• _Exercise requirements_
Nothing in the records may be dropped or altered when you repeat them.

Pixel coordinate grounding data
☆ ☆ ☆ ☆ ☆
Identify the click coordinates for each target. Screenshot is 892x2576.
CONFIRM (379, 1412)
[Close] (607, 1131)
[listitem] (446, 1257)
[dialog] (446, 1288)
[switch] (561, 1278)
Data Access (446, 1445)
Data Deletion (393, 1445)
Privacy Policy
☆ ☆ ☆ ☆ ☆
• _Written response_
Identify the click coordinates for each target. Screenshot is 892x2576.
CONFIRM (379, 1412)
[Close] (607, 1131)
[listitem] (446, 1257)
[dialog] (446, 1288)
[switch] (561, 1278)
Data Access (446, 1445)
Data Deletion (393, 1445)
Privacy Policy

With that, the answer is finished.